→ **Your objective**
Copy, from the entries below, each line in which the string "button" appears.

→ **Input for this task**
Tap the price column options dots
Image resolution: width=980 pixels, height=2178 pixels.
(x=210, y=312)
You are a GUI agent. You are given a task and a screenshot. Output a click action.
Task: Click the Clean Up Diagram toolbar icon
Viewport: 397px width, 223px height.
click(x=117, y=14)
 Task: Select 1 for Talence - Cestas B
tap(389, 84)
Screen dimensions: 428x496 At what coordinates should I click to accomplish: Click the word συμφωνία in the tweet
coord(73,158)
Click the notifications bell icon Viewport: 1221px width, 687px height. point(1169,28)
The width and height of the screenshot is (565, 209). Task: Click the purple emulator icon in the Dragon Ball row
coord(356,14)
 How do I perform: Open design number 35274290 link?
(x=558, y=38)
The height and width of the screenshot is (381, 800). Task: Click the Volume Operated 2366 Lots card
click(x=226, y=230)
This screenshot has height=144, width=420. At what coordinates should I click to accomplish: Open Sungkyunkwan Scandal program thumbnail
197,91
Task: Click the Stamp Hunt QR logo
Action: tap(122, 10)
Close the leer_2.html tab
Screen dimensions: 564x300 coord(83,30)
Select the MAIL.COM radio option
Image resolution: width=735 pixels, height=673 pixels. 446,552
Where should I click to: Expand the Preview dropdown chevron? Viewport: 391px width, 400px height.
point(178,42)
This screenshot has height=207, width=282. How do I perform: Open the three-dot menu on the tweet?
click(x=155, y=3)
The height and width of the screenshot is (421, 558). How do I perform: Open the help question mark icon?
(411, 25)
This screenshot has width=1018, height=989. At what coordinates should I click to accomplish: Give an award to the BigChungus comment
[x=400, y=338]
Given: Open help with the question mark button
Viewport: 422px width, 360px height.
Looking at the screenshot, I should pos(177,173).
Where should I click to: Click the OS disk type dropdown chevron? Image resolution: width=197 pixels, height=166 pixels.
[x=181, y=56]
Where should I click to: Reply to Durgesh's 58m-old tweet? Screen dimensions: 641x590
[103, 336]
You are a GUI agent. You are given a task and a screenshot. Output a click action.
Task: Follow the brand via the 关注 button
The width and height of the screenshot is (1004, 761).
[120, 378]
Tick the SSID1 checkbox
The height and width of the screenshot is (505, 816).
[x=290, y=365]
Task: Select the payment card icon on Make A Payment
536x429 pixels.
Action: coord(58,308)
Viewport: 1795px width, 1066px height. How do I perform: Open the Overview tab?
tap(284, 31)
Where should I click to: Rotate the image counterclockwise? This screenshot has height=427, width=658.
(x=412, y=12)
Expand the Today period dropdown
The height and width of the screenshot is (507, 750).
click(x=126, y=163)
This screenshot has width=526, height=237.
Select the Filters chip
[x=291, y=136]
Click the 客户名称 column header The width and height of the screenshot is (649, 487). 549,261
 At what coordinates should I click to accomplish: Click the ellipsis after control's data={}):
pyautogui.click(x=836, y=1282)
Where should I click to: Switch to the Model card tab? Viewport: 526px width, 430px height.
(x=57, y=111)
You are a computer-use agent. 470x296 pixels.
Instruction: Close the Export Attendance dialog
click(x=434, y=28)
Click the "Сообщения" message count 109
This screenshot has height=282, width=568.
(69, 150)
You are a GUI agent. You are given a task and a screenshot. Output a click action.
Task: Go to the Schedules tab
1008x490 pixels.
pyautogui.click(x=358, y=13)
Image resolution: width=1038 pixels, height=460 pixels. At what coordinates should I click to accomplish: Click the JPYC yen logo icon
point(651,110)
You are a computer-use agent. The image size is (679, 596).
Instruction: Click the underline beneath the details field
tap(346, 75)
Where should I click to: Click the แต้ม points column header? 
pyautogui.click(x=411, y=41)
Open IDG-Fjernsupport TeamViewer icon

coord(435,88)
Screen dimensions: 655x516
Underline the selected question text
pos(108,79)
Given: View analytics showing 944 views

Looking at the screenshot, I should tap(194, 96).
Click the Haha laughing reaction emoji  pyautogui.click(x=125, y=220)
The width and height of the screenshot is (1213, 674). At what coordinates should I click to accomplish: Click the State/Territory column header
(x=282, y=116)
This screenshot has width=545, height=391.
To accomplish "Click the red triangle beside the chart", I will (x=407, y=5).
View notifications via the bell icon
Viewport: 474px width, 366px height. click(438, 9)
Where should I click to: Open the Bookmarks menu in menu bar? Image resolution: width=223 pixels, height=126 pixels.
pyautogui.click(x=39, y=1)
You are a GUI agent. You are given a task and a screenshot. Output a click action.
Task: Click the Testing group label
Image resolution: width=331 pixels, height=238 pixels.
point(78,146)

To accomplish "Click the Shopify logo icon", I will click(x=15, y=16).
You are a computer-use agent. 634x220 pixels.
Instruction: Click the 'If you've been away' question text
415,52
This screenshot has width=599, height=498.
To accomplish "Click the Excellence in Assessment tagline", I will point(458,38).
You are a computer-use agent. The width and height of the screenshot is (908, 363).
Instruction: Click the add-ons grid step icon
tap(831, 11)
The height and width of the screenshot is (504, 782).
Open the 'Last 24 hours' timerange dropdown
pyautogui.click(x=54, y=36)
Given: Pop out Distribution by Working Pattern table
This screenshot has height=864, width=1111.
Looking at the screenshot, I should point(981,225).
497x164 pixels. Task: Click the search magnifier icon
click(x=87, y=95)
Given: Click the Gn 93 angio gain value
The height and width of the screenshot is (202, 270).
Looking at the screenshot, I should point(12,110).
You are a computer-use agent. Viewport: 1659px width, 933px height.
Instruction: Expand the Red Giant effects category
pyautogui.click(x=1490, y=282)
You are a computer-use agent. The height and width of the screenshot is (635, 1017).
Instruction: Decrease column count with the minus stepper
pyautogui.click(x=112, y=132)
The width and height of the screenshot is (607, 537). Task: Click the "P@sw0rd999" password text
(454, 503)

→ **Exercise output**
Given: Open help with the question mark button
Task: Follow the brand via the 关注 button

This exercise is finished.